Palavra de honra que este jogo foi um ponto de viragem. Foi aquele que, para quem vai à bola frequentemente desde os meus 8 anos, marcou a passagem para um futebol cada vez mais elitista. Tudo o que dantes víamos como ícones do futebol, deixaram de existir ao nosso lado na bancada. Sejam bandeiras que o povo orgulhosamente ostentava na entrada dos jogadores em campo e nos golos marcados. Sejam potes e tochas que os mais novos e intervencionistas abriam no início do jogo - que levavam a um ritual quase obrigatório de tapar a cara com o cachecol por causa dos fumos. Sejam os jogos à tarde, em que sentíamos o calor ou o frio do betão das bancadas.
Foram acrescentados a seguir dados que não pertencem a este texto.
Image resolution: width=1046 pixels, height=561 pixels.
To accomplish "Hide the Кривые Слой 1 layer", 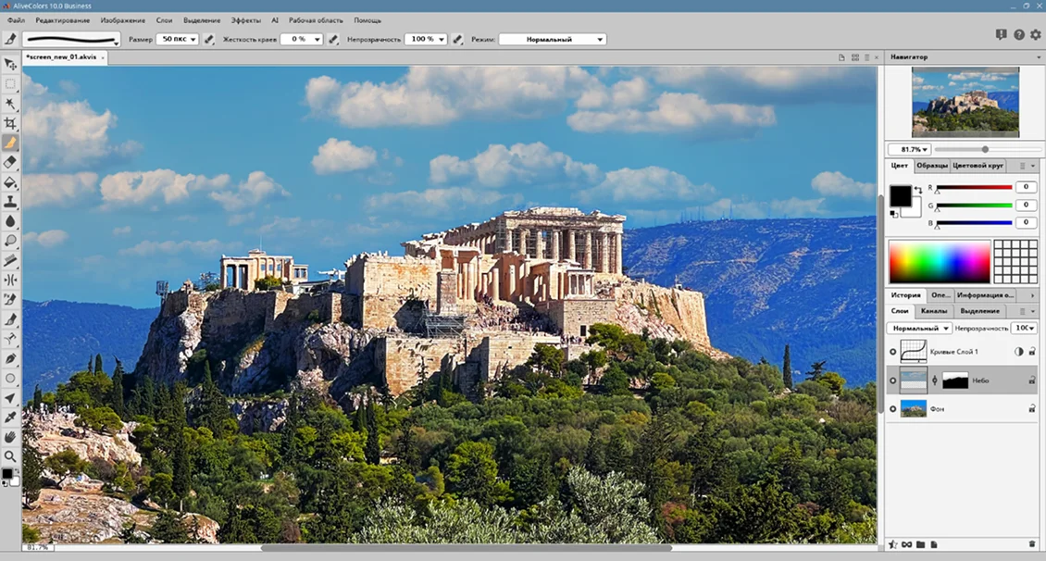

Sejam as sandes e sumos que levávamos para dentro do estádio para que não gastássemos o resto dos tostões da semanada nos bares escondidos por baixo das bancadas e vendedores ambulantes. Sejam as faixas que identificavam os adeptos mais rebeldes penduradas nas redes de separação do relvado a tapar a publicidade. Sejam os ricos lado a lado com os pobres, juntos pelo mesmo ideal de nome Sport Lisboa e Benfica.

Actualmente, apesar de nem tudo ser mau e de haver outras condições, perdeu-se toda ou quase toda a magia do futebol enquanto jogo e ópio do povo. Uns tiveram o privilégio de passar por esses momentos. Outros não sabem o que perderam. Faço parte dos primeiros, por ter ainda apanhado o futebol da bola. Mas assola-me constantemente essa nostalgia. Nostalgia da carolice que nos movia pelo Benfica, das quartas-feiras europeias, das cento e vinte mil pessoas, dos 15 minutos à Benfica, do Inferno da Luz, das invasões de campo quando eramos campeões... Hoje posso comparar duas realidades distintas e sinto, claramente, que gostava muito mais desses tempos tão diferentes. Infelizmente não conseguimos defender esses valores e interesses de modo a que os de hoje, tantas vezes antagónicos, não se superiorizassem. Um 'apenas' que é quase tudo!